Danıştay Kararı 8. Daire 2019/7192 E. 2020/3937 K. 30.09.2020 T.

Danıştay 8. Daire Başkanlığı         2019/7192 E.  ,  2020/3937 K.
T.C.
D A N I Ş T A Y
SEKİZİNCİ DAİRE
Esas No : 2019/7192
Karar No : 2020/3937

TEMYİZ EDENLER : I-(DAVALI) … Su ve Kanalizasyon İdaresi Genel Müdürlüğü
VEKİLİ : Av. …
II. (DAVACI) …
VEKİLİ : Av. …
III. (HASIM MEVKİİNDEN ÇIKARILAN İDARE)

VEKİLİ : Av. …

İSTEMİN KONUSU : … Bölge İdare Mahkemesi … İdari Dava Dairesinin … gün ve E:…, K:… sayılı kararının, temyizen incelenerek bozulması istenilmektedir.

YARGILAMA SÜRECİ :
Dava konusu istem: Davacı tarafından; … ili, … ilçesi, … mahallesi, … mevkii, … pafta, … parsel sayılı taşınmaz üzerinde kapalı plastik sera içerisinde bulunan tarım ürünlerinin 28/12/2016 tarihinde bölgede yağan yağmur nedeniyle sular altında kalarak hasar görmesi sonucu oluştuğu ileri sürülen 384.083,00 TL zararın, hizmet kusuru bulunduğu iddia olunan … Büyükşehir Belediye Başkanlığı ile … Su ve Kanalizasyon İdaresi Genel Müdürlüğü’nce yasal faiziyle birlikte tazmini istenilmiştir.
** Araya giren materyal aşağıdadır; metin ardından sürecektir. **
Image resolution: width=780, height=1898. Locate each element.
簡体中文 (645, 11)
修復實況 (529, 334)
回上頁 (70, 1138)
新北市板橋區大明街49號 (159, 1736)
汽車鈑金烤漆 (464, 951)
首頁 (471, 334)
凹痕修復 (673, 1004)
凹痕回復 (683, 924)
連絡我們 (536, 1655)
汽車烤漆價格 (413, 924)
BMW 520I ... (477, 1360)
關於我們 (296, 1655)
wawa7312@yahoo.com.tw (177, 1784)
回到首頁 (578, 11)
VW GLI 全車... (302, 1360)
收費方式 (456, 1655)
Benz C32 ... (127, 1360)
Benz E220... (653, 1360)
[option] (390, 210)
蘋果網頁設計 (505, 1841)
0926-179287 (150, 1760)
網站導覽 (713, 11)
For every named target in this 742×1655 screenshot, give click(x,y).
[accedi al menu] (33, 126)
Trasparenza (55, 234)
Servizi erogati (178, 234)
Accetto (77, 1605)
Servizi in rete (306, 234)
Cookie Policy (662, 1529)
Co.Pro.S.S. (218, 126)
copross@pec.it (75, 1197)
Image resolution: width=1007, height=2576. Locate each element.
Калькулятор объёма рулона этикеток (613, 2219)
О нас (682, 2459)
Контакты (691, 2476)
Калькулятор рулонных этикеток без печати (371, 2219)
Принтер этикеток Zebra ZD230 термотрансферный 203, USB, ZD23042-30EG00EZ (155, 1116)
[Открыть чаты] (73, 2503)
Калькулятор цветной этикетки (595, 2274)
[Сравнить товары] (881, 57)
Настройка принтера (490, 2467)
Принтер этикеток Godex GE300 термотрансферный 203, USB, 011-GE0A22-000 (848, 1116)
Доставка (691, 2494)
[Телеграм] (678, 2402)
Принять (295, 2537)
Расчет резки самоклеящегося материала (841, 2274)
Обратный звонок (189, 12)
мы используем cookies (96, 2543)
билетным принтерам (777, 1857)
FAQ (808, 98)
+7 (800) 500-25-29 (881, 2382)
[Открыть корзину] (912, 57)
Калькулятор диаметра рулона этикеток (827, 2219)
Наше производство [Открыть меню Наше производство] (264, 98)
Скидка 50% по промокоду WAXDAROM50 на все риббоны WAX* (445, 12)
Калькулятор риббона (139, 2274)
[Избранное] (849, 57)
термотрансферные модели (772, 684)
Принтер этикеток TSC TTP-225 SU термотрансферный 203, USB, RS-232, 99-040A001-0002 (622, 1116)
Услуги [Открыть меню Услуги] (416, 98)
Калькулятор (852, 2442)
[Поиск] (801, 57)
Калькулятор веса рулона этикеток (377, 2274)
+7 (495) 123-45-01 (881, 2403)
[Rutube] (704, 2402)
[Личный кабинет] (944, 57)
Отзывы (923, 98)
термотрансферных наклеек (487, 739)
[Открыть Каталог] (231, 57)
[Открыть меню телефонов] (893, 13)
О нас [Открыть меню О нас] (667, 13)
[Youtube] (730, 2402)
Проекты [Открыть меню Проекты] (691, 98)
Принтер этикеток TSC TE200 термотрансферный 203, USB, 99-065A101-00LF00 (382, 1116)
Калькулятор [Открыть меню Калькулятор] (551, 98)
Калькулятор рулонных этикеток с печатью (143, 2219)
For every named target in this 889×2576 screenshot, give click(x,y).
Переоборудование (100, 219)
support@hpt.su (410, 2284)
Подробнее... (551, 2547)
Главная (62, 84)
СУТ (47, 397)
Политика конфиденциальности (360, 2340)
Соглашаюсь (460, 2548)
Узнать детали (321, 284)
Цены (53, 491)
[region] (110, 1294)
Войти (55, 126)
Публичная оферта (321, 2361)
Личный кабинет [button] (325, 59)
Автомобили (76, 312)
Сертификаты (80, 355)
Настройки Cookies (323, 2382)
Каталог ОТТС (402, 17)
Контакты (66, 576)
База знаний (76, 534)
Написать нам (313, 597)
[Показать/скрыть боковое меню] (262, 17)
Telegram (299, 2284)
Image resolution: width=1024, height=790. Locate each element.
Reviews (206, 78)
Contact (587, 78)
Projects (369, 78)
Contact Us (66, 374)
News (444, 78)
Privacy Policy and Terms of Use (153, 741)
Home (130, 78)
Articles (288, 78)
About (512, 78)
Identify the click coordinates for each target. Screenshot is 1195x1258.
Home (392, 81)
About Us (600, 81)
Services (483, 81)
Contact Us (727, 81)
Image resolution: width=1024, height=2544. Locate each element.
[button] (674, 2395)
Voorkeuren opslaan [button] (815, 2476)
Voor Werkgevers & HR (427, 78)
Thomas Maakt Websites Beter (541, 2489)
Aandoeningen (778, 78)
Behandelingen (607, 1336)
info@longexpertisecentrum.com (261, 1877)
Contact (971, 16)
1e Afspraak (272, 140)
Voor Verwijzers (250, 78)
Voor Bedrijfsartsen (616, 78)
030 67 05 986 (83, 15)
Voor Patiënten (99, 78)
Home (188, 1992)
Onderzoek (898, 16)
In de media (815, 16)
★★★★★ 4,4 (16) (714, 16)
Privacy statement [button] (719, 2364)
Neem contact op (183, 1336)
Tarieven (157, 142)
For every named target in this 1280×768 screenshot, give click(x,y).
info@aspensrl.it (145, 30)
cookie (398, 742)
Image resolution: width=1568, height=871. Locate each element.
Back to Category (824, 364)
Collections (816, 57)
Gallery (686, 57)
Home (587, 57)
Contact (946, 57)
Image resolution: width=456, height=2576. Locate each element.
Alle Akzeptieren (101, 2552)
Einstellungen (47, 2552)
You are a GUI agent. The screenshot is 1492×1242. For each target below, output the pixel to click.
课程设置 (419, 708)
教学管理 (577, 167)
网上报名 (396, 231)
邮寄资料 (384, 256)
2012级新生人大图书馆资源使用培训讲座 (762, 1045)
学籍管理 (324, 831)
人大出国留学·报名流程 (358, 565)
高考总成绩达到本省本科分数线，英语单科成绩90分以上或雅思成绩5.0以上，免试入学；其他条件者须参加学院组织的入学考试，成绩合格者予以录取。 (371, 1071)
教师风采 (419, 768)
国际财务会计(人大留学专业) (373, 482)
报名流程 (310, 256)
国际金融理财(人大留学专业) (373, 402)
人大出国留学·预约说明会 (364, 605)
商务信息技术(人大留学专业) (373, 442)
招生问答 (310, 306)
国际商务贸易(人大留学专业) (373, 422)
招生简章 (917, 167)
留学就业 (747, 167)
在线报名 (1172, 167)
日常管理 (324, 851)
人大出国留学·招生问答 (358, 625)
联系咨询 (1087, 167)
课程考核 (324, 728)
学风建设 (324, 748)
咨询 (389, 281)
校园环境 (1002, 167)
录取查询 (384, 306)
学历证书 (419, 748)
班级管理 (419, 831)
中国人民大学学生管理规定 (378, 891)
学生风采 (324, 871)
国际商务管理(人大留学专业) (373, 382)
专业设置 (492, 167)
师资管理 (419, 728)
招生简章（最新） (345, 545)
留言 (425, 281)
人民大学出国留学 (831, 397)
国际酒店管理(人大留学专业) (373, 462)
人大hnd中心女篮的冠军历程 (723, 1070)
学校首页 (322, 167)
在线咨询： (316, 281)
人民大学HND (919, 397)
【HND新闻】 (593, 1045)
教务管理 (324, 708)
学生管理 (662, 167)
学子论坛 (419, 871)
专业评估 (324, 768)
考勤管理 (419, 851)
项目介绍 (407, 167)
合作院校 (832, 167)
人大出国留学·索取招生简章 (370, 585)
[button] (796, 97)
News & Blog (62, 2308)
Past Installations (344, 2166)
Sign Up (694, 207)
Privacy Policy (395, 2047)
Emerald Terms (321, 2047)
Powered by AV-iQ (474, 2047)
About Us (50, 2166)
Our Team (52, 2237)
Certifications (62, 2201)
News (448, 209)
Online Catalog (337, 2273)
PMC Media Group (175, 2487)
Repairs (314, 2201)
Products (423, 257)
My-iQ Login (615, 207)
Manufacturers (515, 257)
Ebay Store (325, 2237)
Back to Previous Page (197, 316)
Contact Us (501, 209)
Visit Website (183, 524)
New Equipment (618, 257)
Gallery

İlk Derece Mahkemesi kararının özeti: … İdare Mahkemesinin … tarih ve E:…, K:… sayılı kararıyla; aynı taşınmazın daha önce sele maruz kalması nedeniyle açılan davada … İdare Mahkemesinin davanın kabulüne ilişkin … gün ve E:…, K:… sayılı kararının Danıştay 8. Dairesinin 04/12/2017 gün ve E:2016/6565, K:2017/8638 sayılı kararı ile onandığı, bakılan uyuşmazlıkta da dosyada mevcut bilirkişi raporunda yer alan tespitler doğrultusunda zararın oluşmasında davalı idarelerin hizmet kusuru olduğu anlaşıldığından meydana gelen 384.083,00 TL maddi zararın idareye başvuru tarihinden itibaren işleyecek yasal faiziyle birlikte davalı idarelerce karşılanması gerektiği gerekçesiyle davanın kabulüne karar verilmiştir.

Bölge İdare Mahkemesi kararının özeti: … Bölge İdare Mahkemesi … İdari Dava Dairesince; … İdare Mahkemesince verilen davanın kabulüne yönelik kararda esası itibariyle hukuka aykırılık bulunmadığı; ancak istinaf safhasında temin edilen ve yürürlükteki mevzuat ve fiili durum tartışılmak suretiyle oluşan davacı zararından … Genel Müdürlüğü’nün tam kusurlu olduğu tespitini içeren ek bilirkişi raporu uyarınca, oluşan zarardan yasalar ve yönetmeliklerle çerçevesi çizilmiş yetki ve sorumlulukları kapsamında sorumlu olmayan … Büyükşehir Belediye Başkanlığı’nın husumet mevkiinden çıkartılması suretiyle karar verilmesi gerektiği gerekçesiyle davalı idarelerin istinaf isteminin düzeltilerek reddine karar verilmiştir.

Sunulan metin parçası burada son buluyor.